"""
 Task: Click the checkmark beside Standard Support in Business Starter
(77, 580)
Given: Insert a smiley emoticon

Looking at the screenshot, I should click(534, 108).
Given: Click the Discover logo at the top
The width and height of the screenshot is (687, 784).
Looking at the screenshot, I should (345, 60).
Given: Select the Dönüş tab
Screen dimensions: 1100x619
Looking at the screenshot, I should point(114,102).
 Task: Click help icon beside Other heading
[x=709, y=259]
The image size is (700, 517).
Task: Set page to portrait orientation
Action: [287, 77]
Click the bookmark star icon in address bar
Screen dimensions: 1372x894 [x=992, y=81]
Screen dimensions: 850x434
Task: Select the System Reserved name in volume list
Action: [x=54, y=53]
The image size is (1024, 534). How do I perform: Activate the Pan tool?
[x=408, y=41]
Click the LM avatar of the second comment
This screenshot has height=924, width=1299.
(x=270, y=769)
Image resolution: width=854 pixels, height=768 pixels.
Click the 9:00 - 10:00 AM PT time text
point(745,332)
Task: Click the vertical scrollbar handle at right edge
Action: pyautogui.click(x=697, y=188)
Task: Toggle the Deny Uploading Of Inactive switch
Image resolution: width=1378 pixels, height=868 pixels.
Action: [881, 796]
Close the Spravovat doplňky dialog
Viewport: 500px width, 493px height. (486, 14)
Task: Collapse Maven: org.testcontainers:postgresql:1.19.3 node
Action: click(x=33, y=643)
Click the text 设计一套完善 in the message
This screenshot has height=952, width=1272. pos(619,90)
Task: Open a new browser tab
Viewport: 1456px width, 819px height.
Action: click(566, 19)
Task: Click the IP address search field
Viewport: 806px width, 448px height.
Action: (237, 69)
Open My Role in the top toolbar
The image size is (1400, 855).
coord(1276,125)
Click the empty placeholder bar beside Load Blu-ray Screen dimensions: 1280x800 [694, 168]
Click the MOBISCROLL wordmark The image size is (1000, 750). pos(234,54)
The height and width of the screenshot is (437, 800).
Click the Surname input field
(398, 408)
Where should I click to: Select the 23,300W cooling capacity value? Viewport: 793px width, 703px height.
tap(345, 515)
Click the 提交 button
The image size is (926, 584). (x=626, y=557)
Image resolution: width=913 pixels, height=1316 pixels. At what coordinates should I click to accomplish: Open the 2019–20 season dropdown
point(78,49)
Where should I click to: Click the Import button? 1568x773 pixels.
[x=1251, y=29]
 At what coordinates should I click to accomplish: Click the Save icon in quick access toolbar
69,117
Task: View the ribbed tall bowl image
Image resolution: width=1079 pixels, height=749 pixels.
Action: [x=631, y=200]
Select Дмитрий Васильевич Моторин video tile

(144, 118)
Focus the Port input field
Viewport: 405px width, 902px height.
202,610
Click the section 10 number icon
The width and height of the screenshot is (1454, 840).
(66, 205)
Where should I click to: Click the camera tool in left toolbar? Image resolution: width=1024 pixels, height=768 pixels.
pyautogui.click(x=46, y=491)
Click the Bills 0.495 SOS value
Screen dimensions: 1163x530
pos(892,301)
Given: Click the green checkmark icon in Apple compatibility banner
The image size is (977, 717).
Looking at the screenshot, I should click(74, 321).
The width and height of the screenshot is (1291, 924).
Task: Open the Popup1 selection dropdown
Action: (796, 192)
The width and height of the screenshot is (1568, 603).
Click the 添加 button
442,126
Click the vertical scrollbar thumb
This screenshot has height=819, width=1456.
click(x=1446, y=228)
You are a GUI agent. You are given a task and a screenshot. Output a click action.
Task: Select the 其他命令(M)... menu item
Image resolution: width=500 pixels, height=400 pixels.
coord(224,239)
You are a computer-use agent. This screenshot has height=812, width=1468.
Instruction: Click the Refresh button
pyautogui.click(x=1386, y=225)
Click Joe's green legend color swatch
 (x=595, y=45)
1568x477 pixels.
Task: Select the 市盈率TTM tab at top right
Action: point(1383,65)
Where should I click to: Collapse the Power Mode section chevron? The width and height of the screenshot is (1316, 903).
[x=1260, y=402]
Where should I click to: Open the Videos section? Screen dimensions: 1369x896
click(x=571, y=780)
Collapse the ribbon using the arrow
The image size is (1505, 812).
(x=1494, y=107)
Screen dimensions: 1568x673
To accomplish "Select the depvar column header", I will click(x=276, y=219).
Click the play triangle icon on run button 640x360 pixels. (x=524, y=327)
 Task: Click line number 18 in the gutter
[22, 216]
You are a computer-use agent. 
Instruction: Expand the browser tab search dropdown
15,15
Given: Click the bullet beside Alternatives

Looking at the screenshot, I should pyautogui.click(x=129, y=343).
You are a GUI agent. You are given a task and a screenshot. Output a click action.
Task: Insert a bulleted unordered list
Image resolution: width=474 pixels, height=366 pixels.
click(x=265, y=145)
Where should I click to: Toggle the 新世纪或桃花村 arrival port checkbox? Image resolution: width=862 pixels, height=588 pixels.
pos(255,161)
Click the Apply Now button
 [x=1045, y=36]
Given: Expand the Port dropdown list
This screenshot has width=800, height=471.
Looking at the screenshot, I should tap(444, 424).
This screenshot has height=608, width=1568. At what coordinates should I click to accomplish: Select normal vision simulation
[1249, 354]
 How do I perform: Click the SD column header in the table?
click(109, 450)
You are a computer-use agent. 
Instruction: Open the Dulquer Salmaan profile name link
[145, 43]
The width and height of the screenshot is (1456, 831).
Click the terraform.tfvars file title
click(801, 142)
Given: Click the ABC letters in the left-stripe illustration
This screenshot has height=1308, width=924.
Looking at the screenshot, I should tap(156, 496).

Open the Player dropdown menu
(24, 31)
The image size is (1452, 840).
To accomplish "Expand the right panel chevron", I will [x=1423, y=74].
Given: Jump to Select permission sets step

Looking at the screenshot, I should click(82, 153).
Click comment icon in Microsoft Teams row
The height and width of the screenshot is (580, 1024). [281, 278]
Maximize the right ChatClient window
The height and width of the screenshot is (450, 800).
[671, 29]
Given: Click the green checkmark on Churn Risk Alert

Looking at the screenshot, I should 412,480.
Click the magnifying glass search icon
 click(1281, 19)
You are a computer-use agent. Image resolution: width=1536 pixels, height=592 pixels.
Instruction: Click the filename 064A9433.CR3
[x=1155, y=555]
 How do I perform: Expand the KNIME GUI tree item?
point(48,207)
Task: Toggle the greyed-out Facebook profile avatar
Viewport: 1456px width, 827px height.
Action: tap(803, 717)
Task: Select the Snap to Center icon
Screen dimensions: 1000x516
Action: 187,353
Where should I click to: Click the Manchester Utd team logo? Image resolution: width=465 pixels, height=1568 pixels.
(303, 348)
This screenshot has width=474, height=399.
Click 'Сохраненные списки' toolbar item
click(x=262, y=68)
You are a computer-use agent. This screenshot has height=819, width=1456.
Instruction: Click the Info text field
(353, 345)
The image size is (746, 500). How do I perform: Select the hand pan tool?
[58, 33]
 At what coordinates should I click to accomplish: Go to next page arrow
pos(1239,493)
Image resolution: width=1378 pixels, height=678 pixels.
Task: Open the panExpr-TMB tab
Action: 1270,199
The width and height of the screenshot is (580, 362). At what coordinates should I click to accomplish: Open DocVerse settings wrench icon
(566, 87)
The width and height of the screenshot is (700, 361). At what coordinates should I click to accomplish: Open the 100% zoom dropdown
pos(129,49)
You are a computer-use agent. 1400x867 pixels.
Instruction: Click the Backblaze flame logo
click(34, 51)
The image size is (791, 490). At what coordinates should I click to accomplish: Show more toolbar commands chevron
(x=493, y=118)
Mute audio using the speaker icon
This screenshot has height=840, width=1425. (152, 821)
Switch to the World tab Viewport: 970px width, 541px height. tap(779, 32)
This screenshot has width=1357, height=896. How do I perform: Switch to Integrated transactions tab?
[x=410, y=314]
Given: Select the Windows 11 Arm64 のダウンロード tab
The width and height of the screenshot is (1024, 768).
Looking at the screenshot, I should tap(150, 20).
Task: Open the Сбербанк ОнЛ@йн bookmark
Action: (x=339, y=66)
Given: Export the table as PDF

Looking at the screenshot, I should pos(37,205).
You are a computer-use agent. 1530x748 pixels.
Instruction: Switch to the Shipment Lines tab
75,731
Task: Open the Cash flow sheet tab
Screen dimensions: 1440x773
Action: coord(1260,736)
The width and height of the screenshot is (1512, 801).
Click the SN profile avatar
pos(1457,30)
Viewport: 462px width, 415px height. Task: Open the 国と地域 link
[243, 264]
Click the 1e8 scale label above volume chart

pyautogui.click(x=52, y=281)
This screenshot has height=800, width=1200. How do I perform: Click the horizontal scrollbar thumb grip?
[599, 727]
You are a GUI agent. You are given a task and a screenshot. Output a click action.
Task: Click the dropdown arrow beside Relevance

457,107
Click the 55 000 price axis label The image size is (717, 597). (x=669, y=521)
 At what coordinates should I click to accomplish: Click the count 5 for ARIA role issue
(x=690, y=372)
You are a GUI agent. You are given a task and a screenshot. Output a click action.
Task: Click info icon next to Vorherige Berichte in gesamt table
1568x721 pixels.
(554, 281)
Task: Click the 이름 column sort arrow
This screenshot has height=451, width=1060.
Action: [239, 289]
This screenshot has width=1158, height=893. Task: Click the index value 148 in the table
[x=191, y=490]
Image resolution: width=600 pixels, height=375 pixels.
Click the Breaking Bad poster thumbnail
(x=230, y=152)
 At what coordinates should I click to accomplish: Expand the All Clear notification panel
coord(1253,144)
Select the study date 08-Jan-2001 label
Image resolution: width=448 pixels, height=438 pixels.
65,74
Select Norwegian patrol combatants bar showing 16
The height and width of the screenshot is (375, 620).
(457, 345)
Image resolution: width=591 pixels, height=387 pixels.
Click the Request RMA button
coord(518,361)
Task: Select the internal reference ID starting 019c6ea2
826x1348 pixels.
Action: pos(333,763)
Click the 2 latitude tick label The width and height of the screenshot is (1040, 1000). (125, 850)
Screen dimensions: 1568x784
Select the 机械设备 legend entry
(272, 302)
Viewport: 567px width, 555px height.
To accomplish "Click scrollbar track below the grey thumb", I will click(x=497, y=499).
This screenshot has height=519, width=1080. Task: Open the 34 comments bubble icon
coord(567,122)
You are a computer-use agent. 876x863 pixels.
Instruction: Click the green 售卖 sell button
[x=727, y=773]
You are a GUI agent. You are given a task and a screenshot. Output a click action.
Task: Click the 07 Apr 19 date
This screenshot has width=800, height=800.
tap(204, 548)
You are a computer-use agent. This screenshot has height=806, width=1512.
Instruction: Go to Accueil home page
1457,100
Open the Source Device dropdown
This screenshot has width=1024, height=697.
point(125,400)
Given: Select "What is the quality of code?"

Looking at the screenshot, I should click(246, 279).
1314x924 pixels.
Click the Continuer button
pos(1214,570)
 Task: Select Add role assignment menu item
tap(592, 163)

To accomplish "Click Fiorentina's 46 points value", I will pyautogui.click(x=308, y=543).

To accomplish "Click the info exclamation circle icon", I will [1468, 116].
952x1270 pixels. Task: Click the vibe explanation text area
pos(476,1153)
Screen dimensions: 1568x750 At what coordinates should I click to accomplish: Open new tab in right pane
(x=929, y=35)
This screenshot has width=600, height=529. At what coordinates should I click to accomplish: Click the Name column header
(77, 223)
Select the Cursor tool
"""
## Aim of the exercise
Copy the lines starting at the one containing "How do I perform: Click the SD" and ending at the one containing "click(801, 142)", requests included. Multiply every coordinate in the answers by 2.55 and round each result to a whole number, with halves rounded up.

## Result of this task
 How do I perform: Click the SD column header in the table?
click(278, 1148)
You are a computer-use agent. 
Instruction: Open the Dulquer Salmaan profile name link
[370, 110]
The width and height of the screenshot is (1456, 831).
Click the terraform.tfvars file title
click(2043, 362)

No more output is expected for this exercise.